The technique of hidden Markov models has been established as one of the most successful methods applied to the problem of speech recognition. However, the mismatch between the acoustic conditions during training and recognition causes a performance deterioration in real applications of speech recognition systems. Two important effects are the presence of a stationary background noise and the frequency response of the transmission channel from the speaker to audio input of recognizer.
There have been many efforts to compensate the noise effects. Among them, model based techniques are very effective approach for compensating the environmental mismatch. They keep model parameters to discriminate among different classes of signals. But they require much computation and precise noise information.

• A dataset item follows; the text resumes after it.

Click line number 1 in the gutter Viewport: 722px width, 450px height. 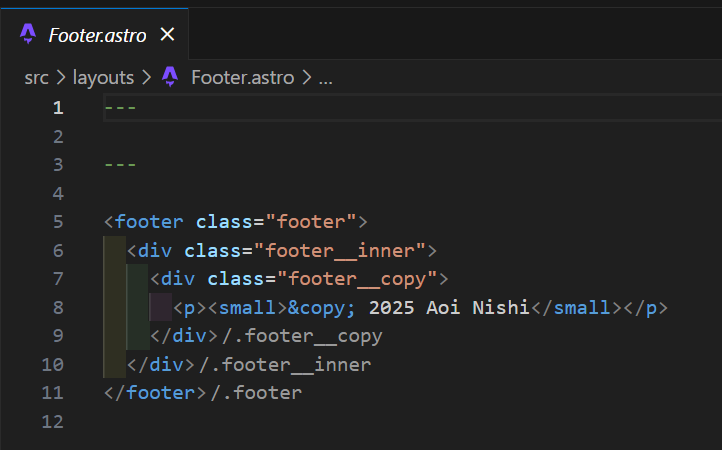click(x=57, y=107)
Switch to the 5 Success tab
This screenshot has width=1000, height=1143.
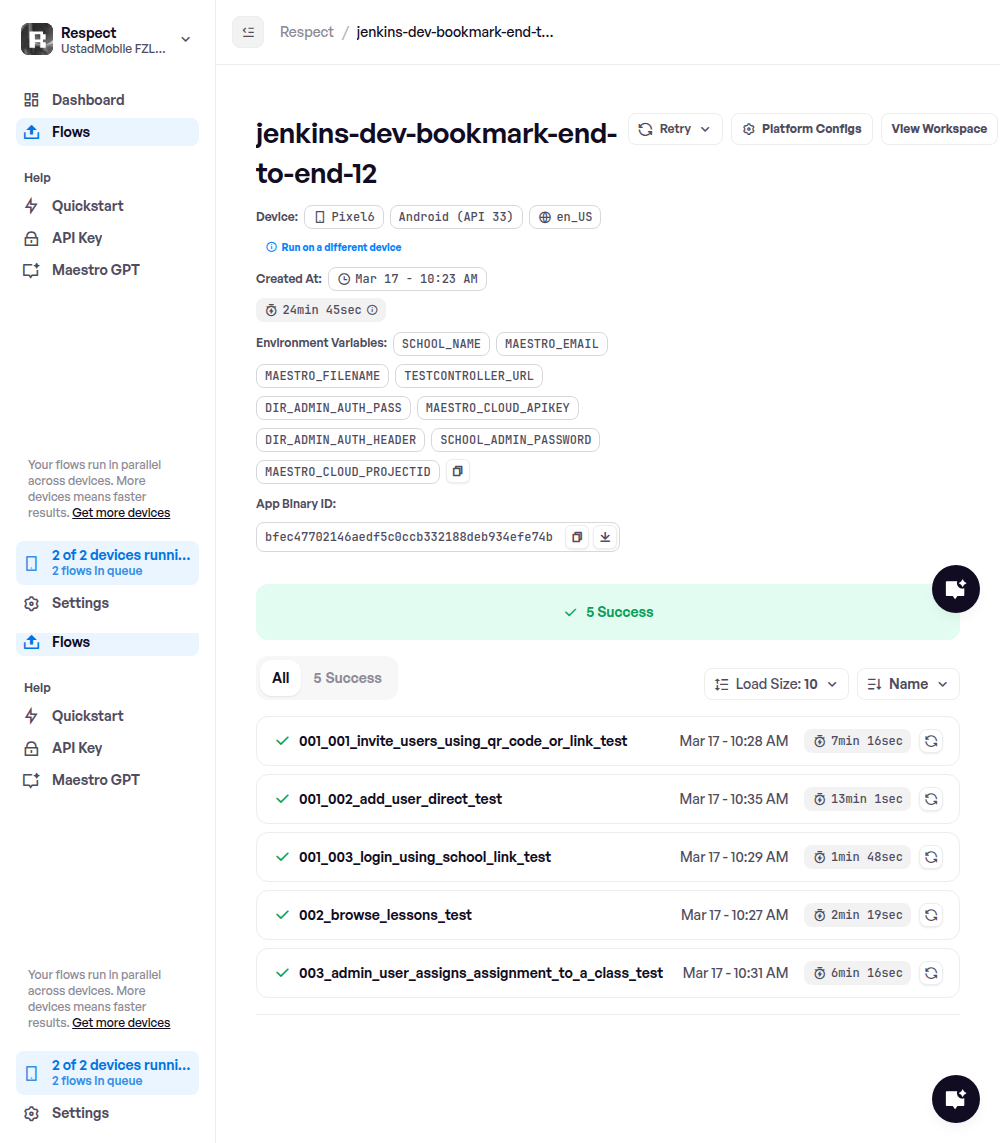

This thesis proposes fast covariance compensation methods and real time noise estimation techniques for on-line model compensation. To reduce the compensation cost, the proposed method compensates the covariances of a HMM directly at log-spectral domain, which is based on the observation that the energy in a frequency band is dominated either by clean speech energy or by noise energy. For estimating the background noise information from each input signal, the proposed method uses modified weighted average method. In addition, to estimate the frequency response of a transmission channel, the proposed method extracts clean speech signal from clean HMM using a robust distortion measure for noisy speech; the angle between clean and noisy speech signal vectors. Using the resultant information and spectral subtraction based technique, the frequency response is estimated. Experiments on artificially produced speech data confirm that the proposed method is fast and effective technique for the on-line model compensation.